- Created by: Roger Hargreaves
- Countries of origin: Canada United States
- Original language: English
- No. of seasons: 1
- No. of episodes: 39 regular episodes; 1 special

Production
- Executive producer: Adam Hargreaves
- Running time: 30 minutes
- Production companies: Breakthrough Films and Television Telegenic Programs Marina Productions Lacey Entertainment

Original release
- Network: Syndication
- Release: September 15, 1997 – June 6, 1999

Related
- Mr. Men (1974–1978) Little Miss (1983) Mr. Men and Little Miss (1995–1998) Timbuctoo (1998–1999) The Mr. Men Show (2008–2009)
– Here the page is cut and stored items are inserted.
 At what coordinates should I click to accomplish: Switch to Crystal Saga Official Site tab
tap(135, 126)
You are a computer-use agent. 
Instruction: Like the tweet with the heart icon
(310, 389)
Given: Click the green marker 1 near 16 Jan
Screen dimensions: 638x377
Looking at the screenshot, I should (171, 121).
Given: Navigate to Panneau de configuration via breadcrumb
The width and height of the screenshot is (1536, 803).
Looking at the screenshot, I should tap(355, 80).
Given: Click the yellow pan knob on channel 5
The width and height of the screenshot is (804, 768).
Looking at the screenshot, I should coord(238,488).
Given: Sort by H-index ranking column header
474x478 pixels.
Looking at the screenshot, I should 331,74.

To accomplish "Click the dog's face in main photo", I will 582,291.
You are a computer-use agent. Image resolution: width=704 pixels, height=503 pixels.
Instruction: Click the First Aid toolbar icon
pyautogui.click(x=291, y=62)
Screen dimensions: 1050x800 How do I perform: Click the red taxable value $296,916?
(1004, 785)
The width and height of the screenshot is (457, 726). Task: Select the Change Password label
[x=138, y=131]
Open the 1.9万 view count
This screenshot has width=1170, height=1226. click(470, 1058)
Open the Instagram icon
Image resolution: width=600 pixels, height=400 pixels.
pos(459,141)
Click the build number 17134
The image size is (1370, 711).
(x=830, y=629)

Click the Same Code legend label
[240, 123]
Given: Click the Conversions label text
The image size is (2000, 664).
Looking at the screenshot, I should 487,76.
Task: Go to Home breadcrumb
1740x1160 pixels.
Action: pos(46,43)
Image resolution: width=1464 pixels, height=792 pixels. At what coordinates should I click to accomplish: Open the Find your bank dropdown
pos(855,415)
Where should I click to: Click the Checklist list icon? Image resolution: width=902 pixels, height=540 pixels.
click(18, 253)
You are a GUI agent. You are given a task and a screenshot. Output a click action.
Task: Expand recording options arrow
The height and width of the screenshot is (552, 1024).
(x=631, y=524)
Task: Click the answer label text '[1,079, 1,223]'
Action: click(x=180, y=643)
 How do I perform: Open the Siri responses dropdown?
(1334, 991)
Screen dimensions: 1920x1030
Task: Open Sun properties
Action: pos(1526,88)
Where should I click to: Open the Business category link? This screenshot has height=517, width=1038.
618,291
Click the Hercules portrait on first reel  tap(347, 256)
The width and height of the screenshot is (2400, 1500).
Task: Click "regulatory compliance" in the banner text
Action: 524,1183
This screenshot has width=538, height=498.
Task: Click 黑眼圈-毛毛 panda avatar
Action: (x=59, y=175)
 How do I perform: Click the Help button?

= The Mr. Men Show (1997 TV series) =

The Mr. Men Show is a remake of the British animated series, Mr. Men and Little Miss. It is virtually identical to the original British version, apart from added live-action skits, actors and actresses, theme song, and credits. Its original airing was in Canada, and it aired in the United States starting in the fall of 1997, being syndicated by The Summit Media Group.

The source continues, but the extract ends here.